31 The questions of whether reasons were given must be considered in context. Donovan DCJ had just given judgment on a stay application in which he had recounted the history of the matter, including the history of directions as to the filing of evidence, culminating in the order made by Armitage DCJ as sought by the claimants for filing evidence within twenty-one days from his order.

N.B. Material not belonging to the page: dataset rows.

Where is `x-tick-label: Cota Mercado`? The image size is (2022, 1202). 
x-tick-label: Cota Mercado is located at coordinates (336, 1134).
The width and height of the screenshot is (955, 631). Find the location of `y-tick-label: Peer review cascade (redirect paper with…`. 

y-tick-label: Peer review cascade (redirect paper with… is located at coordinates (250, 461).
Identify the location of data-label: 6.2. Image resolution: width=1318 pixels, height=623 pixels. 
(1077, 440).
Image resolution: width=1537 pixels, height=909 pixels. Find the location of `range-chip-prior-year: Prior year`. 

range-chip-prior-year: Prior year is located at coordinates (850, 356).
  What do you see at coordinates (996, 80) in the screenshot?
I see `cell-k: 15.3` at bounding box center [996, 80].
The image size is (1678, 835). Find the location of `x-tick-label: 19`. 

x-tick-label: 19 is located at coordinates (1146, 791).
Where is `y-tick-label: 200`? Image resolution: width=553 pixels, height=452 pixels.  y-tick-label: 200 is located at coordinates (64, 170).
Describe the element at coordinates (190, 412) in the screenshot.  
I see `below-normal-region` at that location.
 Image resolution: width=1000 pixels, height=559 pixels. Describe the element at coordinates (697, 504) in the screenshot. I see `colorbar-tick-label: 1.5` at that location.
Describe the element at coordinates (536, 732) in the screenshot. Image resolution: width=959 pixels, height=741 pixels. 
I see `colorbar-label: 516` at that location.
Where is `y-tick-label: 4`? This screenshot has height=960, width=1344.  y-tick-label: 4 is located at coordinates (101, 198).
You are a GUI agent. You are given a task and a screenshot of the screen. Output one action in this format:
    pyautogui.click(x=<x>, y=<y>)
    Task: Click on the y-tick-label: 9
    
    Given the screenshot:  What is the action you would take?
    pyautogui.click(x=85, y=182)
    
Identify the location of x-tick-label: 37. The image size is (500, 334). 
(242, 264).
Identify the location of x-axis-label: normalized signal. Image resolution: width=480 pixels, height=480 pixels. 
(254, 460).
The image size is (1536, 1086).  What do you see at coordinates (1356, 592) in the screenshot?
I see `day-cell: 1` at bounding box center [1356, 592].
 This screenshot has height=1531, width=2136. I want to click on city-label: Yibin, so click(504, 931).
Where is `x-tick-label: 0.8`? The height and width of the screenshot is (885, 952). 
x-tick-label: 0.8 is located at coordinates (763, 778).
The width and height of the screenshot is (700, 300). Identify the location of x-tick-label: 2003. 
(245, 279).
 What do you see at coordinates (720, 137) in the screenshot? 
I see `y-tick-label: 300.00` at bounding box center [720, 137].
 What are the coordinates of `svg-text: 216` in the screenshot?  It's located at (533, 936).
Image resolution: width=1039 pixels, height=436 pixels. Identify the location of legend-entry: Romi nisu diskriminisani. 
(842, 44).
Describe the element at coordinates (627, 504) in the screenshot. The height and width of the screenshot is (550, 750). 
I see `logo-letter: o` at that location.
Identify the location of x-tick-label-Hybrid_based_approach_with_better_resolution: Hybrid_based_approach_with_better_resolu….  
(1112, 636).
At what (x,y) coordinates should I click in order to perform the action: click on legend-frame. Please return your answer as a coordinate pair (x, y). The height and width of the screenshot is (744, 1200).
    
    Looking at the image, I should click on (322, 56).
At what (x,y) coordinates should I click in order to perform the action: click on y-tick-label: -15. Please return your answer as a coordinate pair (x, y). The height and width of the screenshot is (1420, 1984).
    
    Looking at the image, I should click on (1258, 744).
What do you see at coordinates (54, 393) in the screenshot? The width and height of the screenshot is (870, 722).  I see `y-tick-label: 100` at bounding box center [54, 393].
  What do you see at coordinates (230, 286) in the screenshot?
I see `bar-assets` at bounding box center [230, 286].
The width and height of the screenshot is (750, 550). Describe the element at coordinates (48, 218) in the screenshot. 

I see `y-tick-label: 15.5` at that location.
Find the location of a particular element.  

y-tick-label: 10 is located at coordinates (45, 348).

He asked the question to which I have referred, and plainly his reason for his decision was that he considered an insufficient answer to that question had been given.
32 In circumstances where there was no evidence to explain past failures to comply with directions, there was no explanation of why Mr Menzies was not then at court except that he was doing business elsewhere, and also where counsel had previously said that he would rely on evidence that had been filed, it can be seen that the primary judge's reason for refusal of the adjournment was the lack of a satisfactory answer to his question.
33 As regards the statement relied on from the case of Frugtniet, I am not certain that I would regard that as a statement of principle of completely general application; but in the present case I think it can be said to be extraordinary that an application for an adjournment to put on evidence be sought in circumstances where it is made at the hearing of the case where the principal party and principal witness concerned is absent without a reasonable explanation being given, where previous directions about evidence had not been complied with, again without a reasonable explanation, and where no material is offered as to precisely what evidence is to be put on or when it would be put on.
34 As regards prejudice to the other side, as I have already said, it seems to me that the prolongation of litigation by an application for adjournment at the hearing of a case is a prejudice that is not met by an order for costs.
35 No separate submissions were made in respect of other decisions.
36 For the reasons I have given, in my opinion the application for leave to appeal should be refused with costs.
37 TOBIAS JA: I agree with the order proposed by the presiding judge and with his reasons.
38 BASTEN JA: I agree that the application should be dismissed with costs for the reasons given by the presiding judge.
39 HODGSON JA: So that is the order of the court.